Feature-style writing helps increase reader satisfaction. Readership Institute research categorized newspaper stories as inverted pyramid (69 percent), feature-style (18 percent) and commentary (12 percent). "While inverted pyramid style is appropriate for most stories," it concludes, "nonetheless there is strong evidence that an increase in the amount of feature-style stories has wide-ranging benefits."
It defines feature-style writing as a more narrative approach to both news and feature topics. "Feature-style writing is found to increase satisfaction in a variety of topic areas: politics, sports, science, health, home and food among them."
Such a style, the researchers maintain, doesn't require "dumbing down." "Writers can use feature-style writing to cover hard news stories without compromising the stories' informational value."

Interesting ads attract readers to news. "Advertising content has great potential to increase readership," the institute found. "Readers actually spend more time with the newspaper and read more sections when they found interesting advertising content."
Strikingly, one institute survey found that "people rate the advertising content as slightly more important than the editorial content. Women, light readers and young people, particularly, rate the advertising content as being very important to them." It added, "People say that they are significantly more satisfied with the advertising content in newspapers than the editorial content."

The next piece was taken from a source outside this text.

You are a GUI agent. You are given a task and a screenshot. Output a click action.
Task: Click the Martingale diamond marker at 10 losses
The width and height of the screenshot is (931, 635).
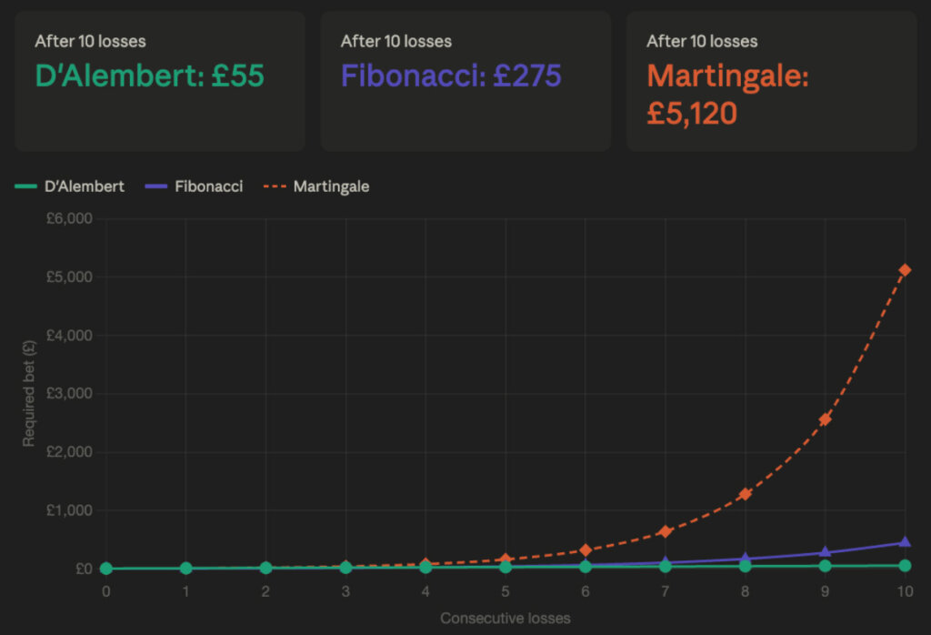coord(905,270)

Service rivals content in importance. The research pushes papers toward excellence, not adequacy. It says that good service's potential for increasing readership can be higher than editorial and advertising content or brand perception. Key factors for readers include on-time delivery of a complete paper in good condition, quality ink and paper, efficient billing, affordability and convenient single-copy sales sites.

Special steps are needed to gain African American and Hispanic readers. Both groups tend to be single-copy buyers at double the rate of white readers, so making the paper easily accessible is a priority.
In addition, Hispanic and African American readers "spend significantly more time reading advertising" than whites. Newspapers may need to rethink the adage that you first build an audience and then sell it to advertisers. Instead, you may first need the advertising before you can draw readers.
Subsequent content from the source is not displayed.